◆ **Aim of the task**
In the material below, find the line containing "Viewport: 1568px width, 781px height." and the line containing "to the classes.py". Output those two lines and all lines between them exactly, without pictures.

◆ **Material for this exercise**
* * * * * * *
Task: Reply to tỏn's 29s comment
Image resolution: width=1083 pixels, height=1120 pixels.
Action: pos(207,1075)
* * * * * * *
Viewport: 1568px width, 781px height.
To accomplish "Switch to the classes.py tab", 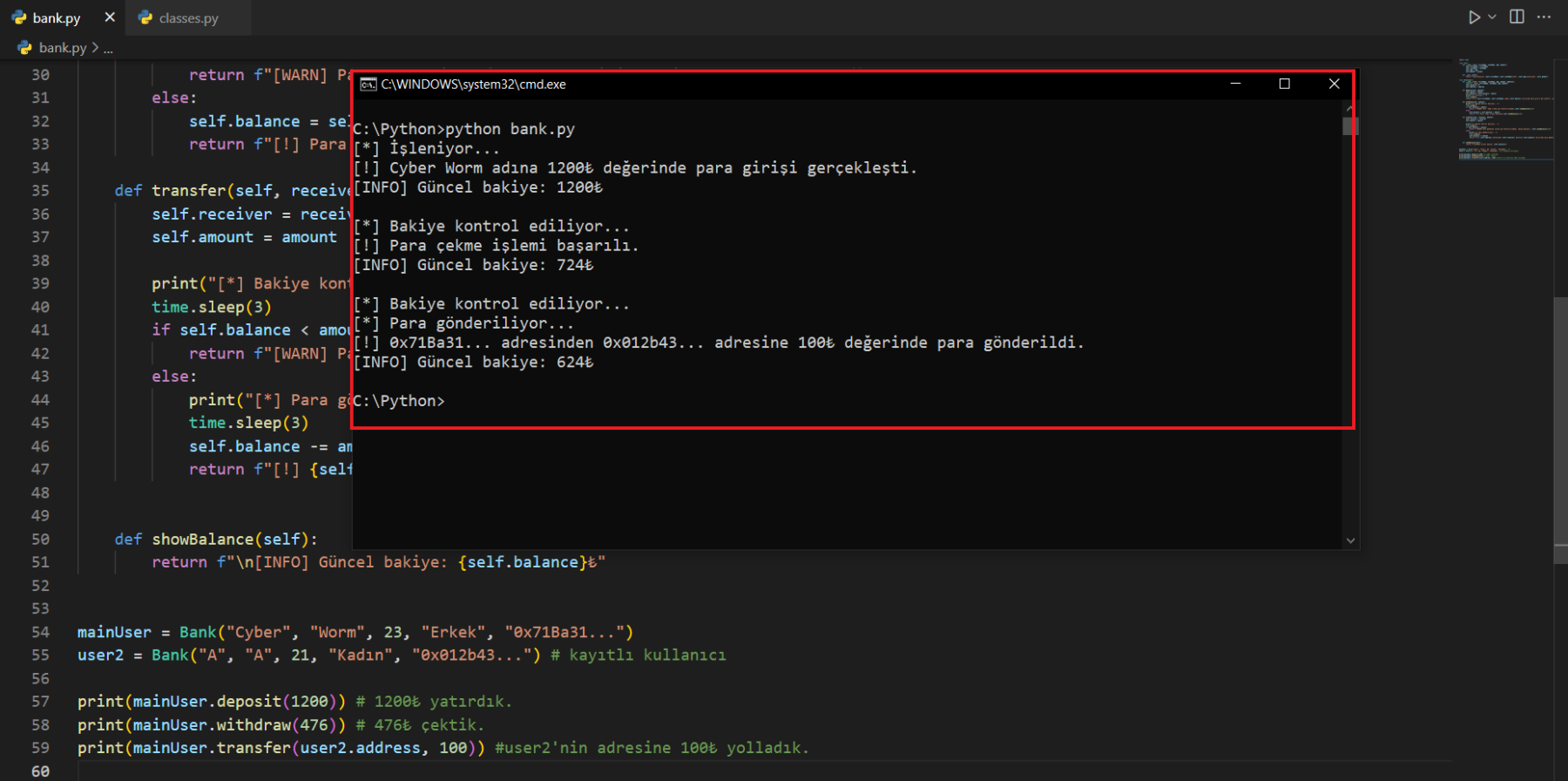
* * * * * * *
◆ **Response to this task**
Viewport: 1568px width, 781px height.
To accomplish "Switch to the classes.py tab", 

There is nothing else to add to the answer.